FPGA のプリミティブの機能に合わせて HDL 記述に少し気をつけるだけで、 実質的には同じ動作をする回路を半分程度のサイズにできることがあるという話
(Xilinx の White Paper)
http://japan.xilinx.com/xcell/xl55/jp55xcell_04.pdf
同期リセット回路は非同期リセット回路に比べてツールによる最適化が掛かりやすいという話
本稿とは話題が異なるが、Block RAM を推論させる際の HDL の記述方法に関する注意点も書かれていて、非常に参考になる
http://toolbox.xilinx.com/docsan/xilinx6/books/docs/sim/sim.pdf
253ページに GSR 動作をシミュレータで再現する方法が書かれている
http://natu.txt-nifty.com/natsutan/2008/03/fpga_05d1.html
非同期リセット回路で、リセットのデアサートタイミングをクロック同期にする方法
http://japan.xilinx.com/support/documentation/user_guides/j_ug332.pdf
図12-13 に Spartan3A のコンフィグレーション後の GSR の動作が分かるブロックダイアグラムがある
http://www.fpgarelated.com/usenet/fpga/show/7379-3.php
GSR の使い方(結論出ず)

同期リセットと非同期リセット

良く知られるように、リセット信号を持つ回路の構成方法には、 非同期リセットと同期リセットがあって、 たとえば ISE の Language Template にも両方の形が収録されています。

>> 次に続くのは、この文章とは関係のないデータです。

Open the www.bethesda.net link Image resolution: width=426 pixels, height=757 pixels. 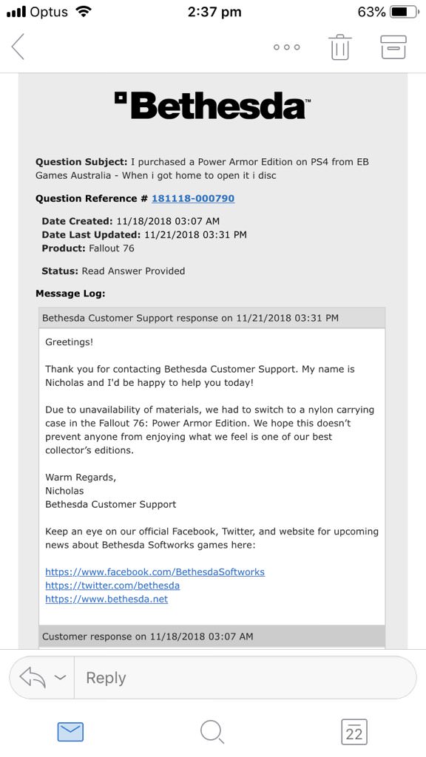click(107, 599)
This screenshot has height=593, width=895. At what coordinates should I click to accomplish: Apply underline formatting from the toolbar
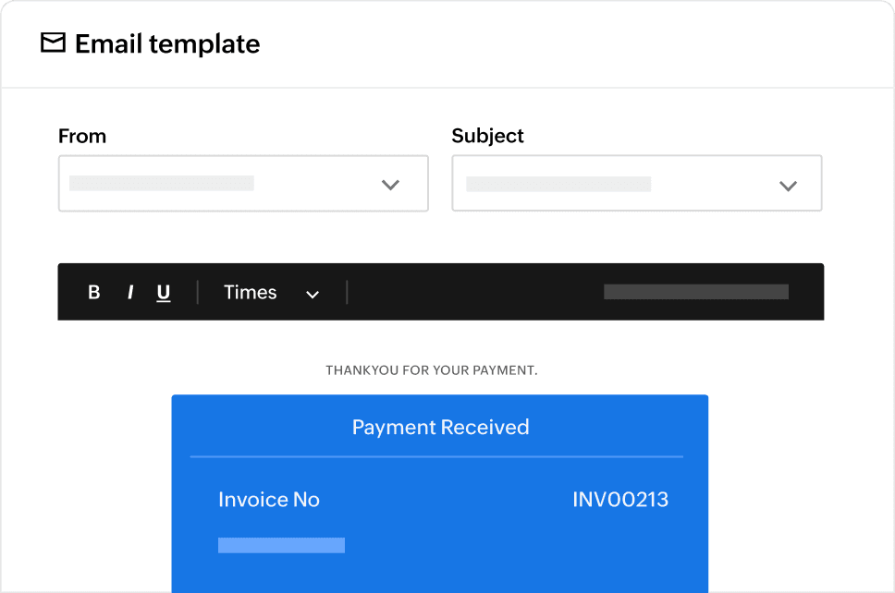pos(164,292)
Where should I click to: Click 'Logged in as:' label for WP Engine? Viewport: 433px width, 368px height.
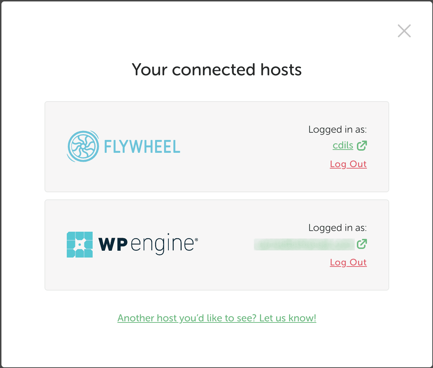tap(337, 228)
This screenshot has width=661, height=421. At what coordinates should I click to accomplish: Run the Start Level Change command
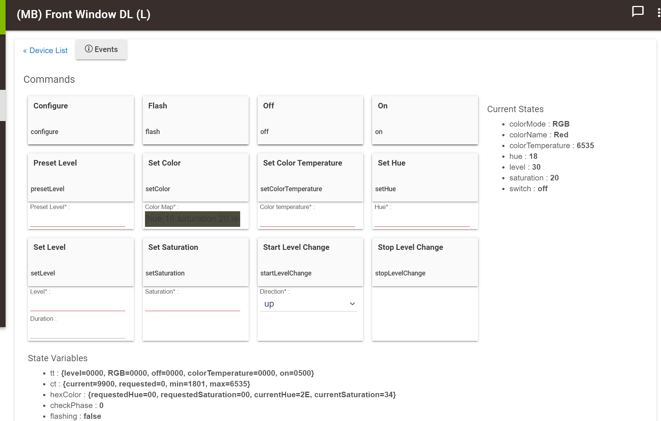(310, 262)
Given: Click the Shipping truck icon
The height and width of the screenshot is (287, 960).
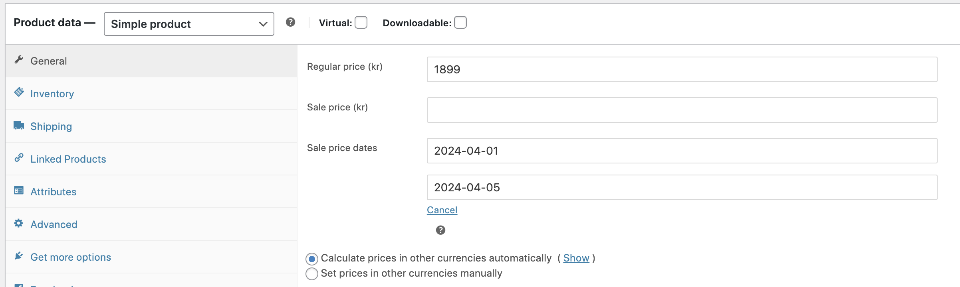Looking at the screenshot, I should 19,125.
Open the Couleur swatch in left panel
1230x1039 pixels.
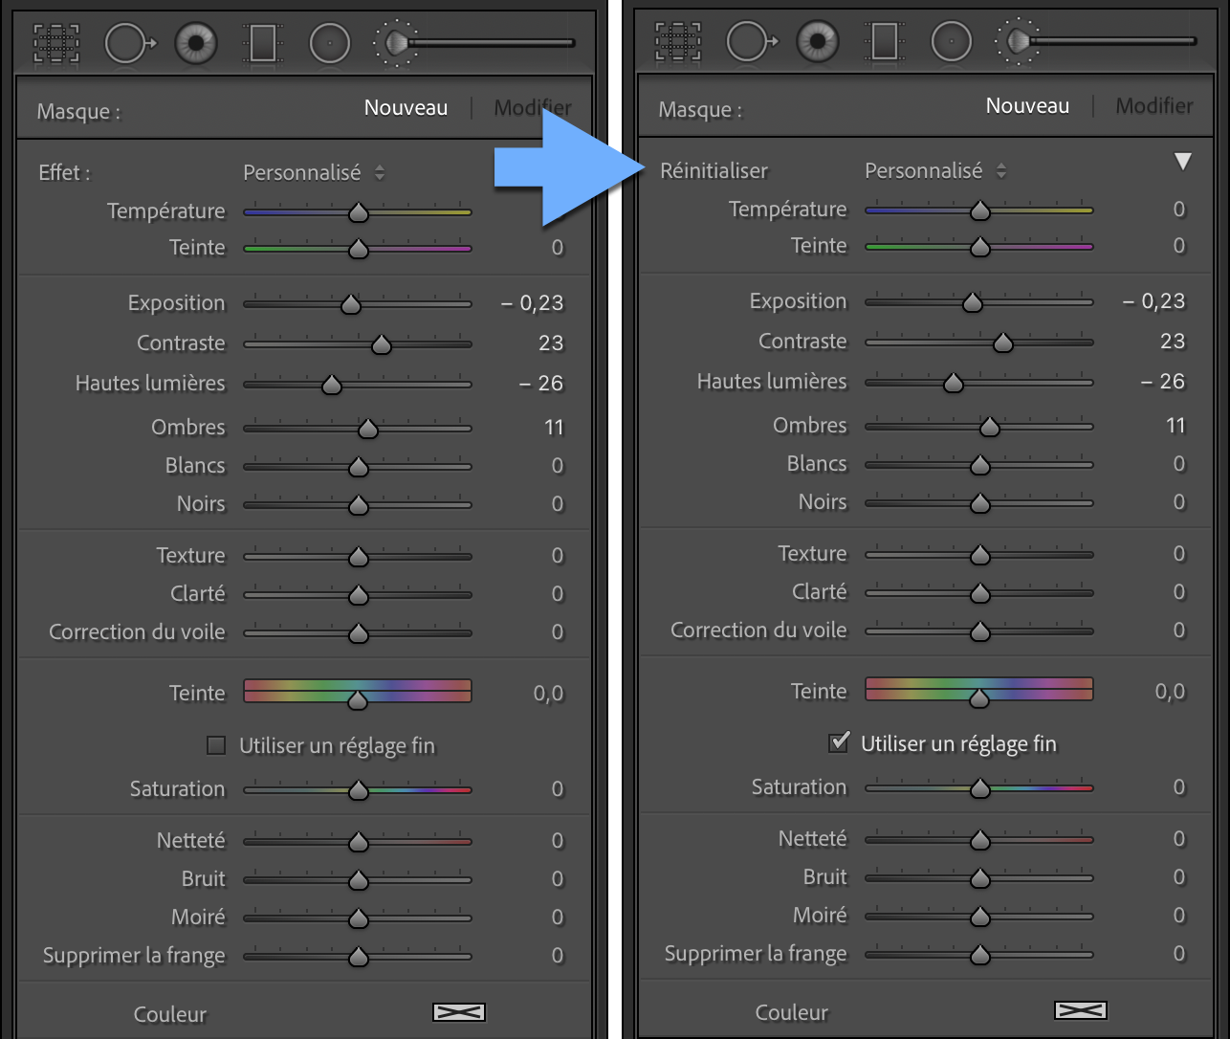coord(459,1012)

同期リセットと非同期リセットのどちらが回路規模的にお得かは、 ASIC/FPGA/CPLD どれに実装するか、またどのメーカの FPGA に実装するか、 などによっても変わってくるそうです。

ASIC ではリセットを使う回路と使わない回路とで 実際にゲート1つ分の 回路規模と伝達遅延が差として現れるため、どのラッチにリセットを付けて、 どこに付けないかは、回路規模およびパフォーマンスに直に効いてきます。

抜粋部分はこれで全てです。